• How to complete this task:
What you return must match the records word for word, except that pictures are dropped.

══ Data for this task

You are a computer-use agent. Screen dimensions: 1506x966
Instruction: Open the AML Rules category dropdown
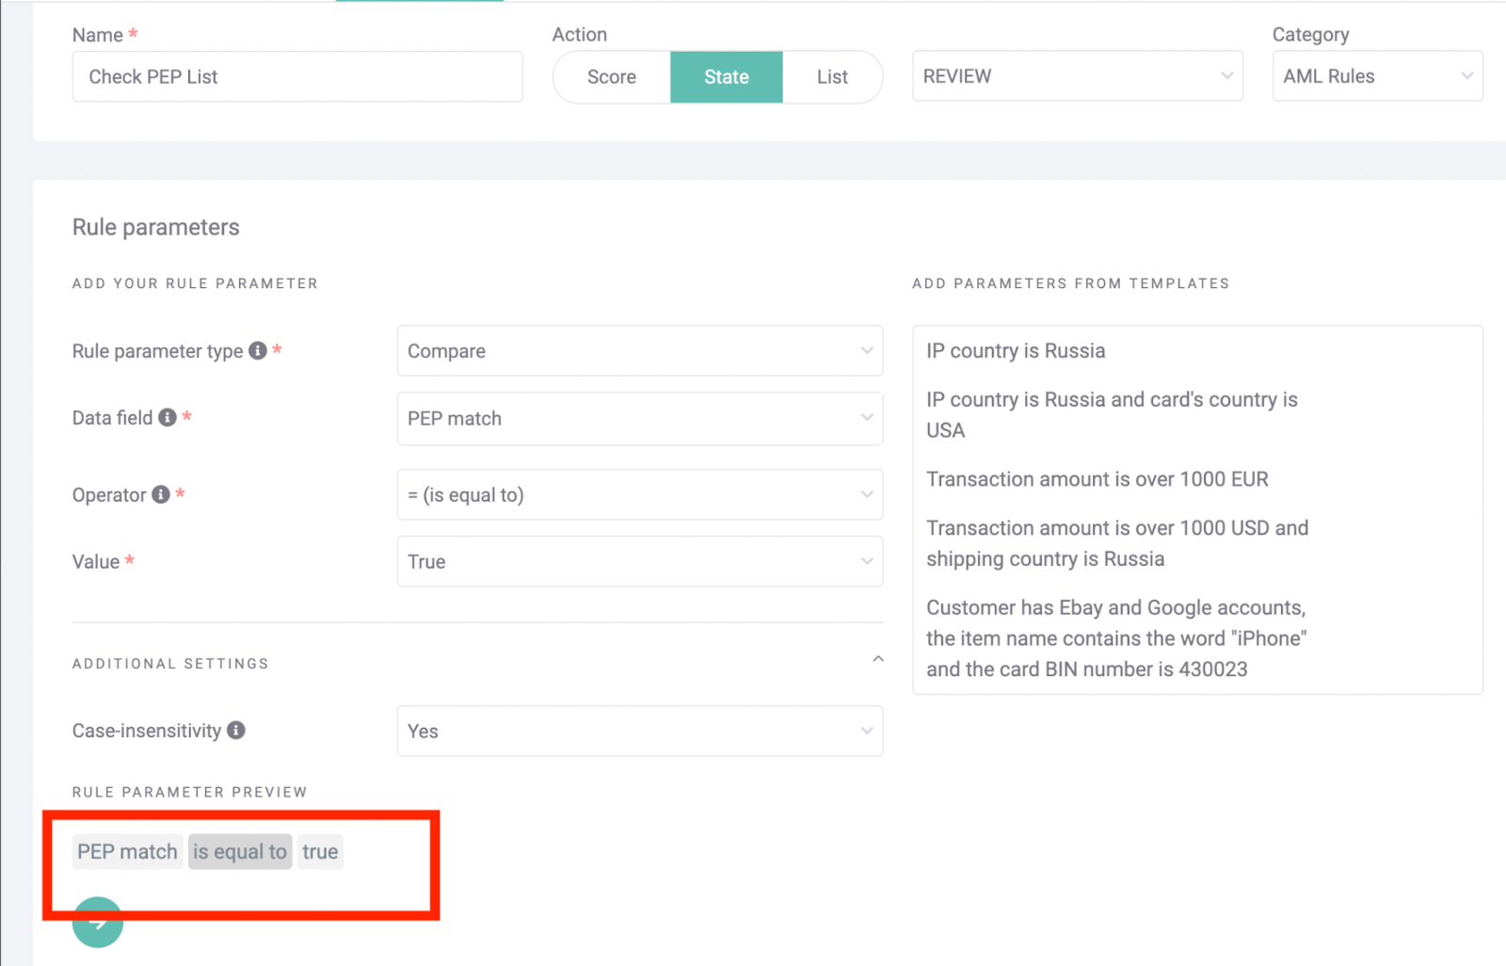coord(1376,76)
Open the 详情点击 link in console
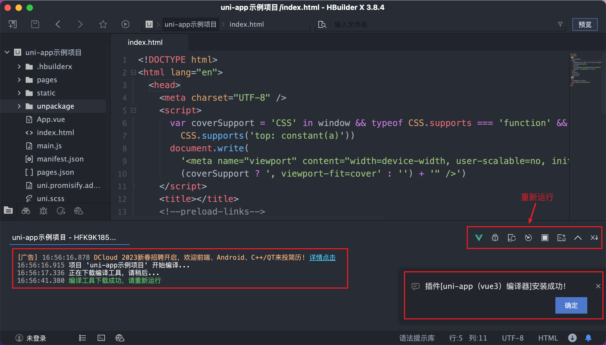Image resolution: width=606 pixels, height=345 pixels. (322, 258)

════

• Finished exercise:
You are a computer-use agent. Screen dimensions: 1506x966
Instruction: Open the AML Rules category dropdown
coord(1376,76)
Open the 详情点击 link in console
Image resolution: width=606 pixels, height=345 pixels. (322, 258)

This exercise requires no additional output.